Input rows:
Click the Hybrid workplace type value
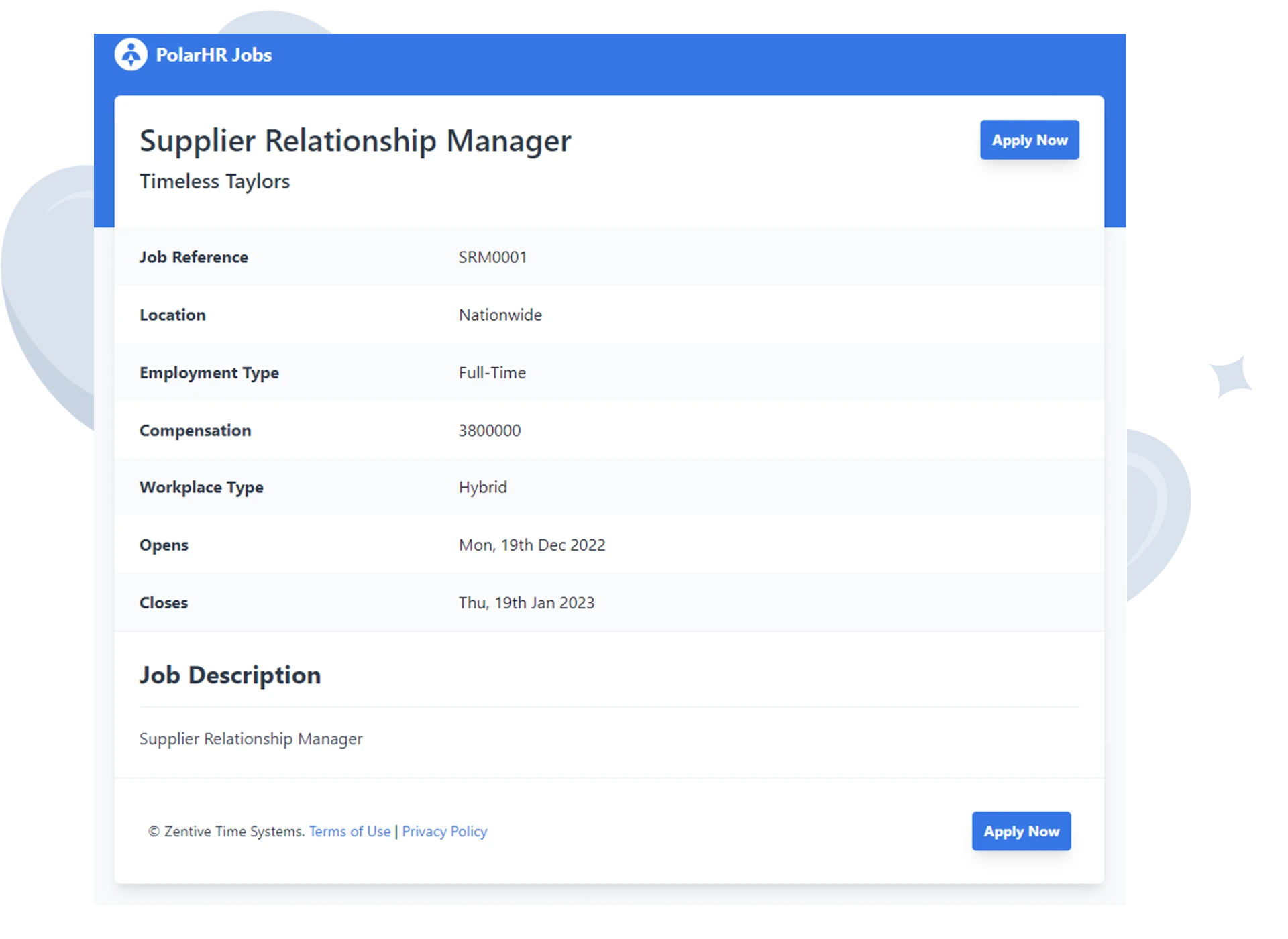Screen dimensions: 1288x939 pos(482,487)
--
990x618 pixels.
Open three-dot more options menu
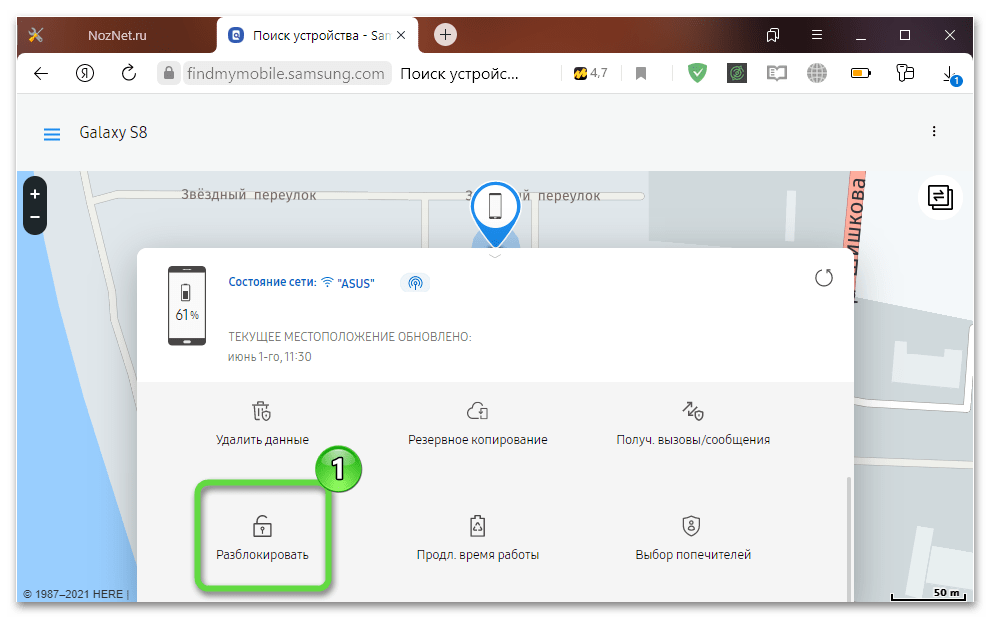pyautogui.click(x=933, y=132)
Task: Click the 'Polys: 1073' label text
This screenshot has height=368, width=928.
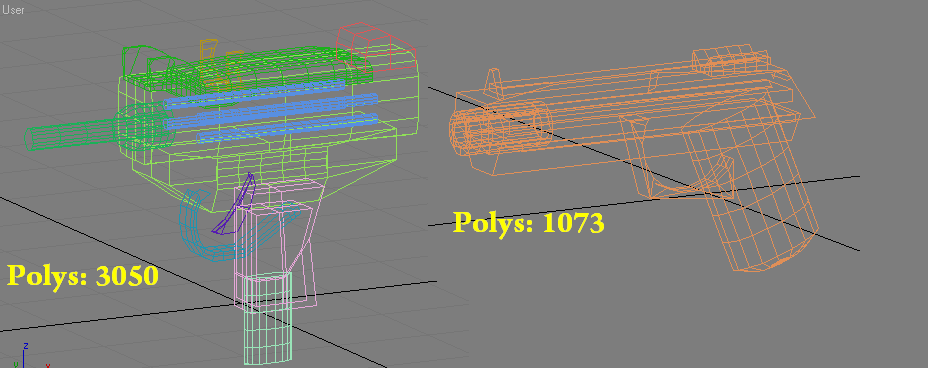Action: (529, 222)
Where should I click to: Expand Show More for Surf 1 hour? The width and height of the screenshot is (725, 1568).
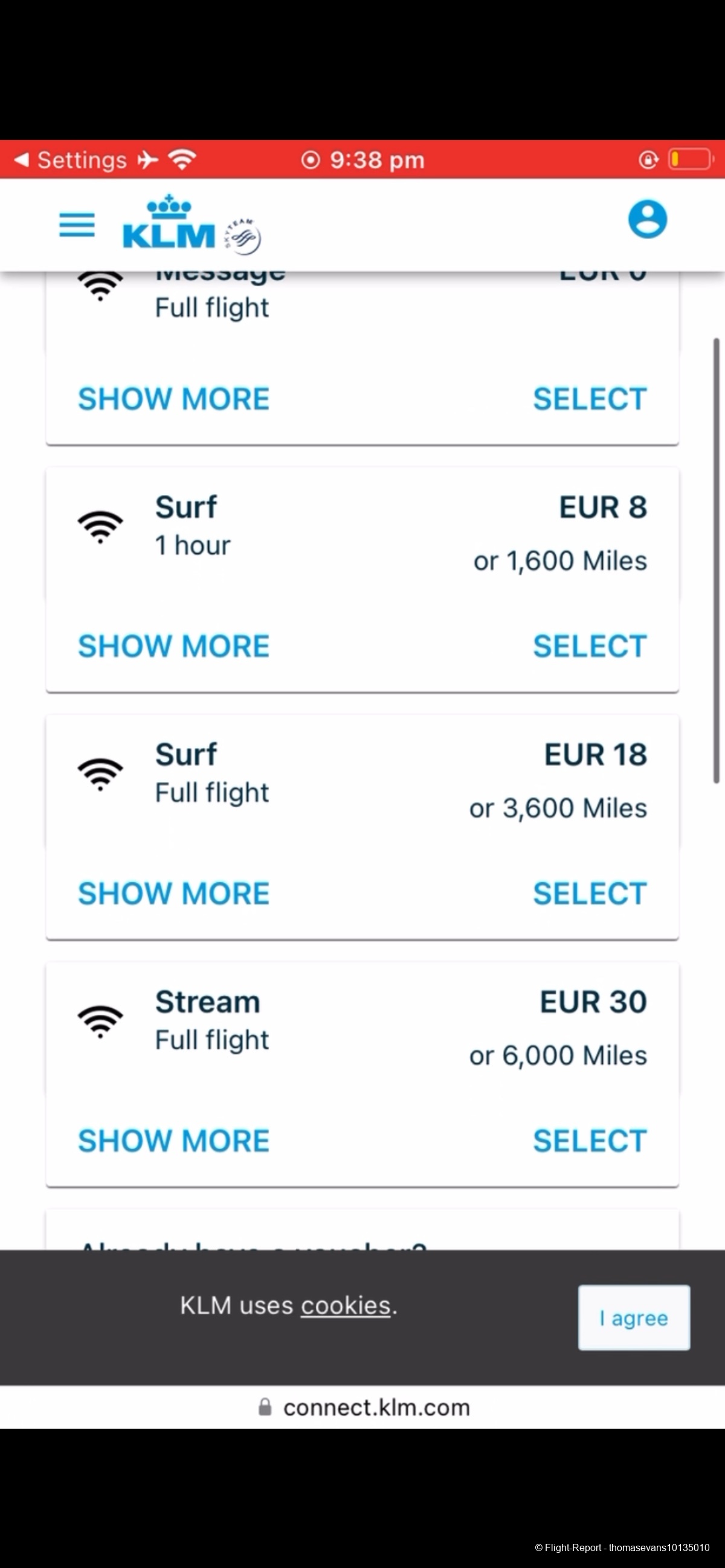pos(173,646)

What is required:
Rewrite the data starting at the line that contains "Where should I" and ending after the line that contains "pos(173,646)". Keep the requests, add 77 to every coordinate in the answers, and leave out the pictures.

Final answer:
Where should I click to: Expand Show More for Surf 1 hour? The width and height of the screenshot is (725, 1568).
pos(250,723)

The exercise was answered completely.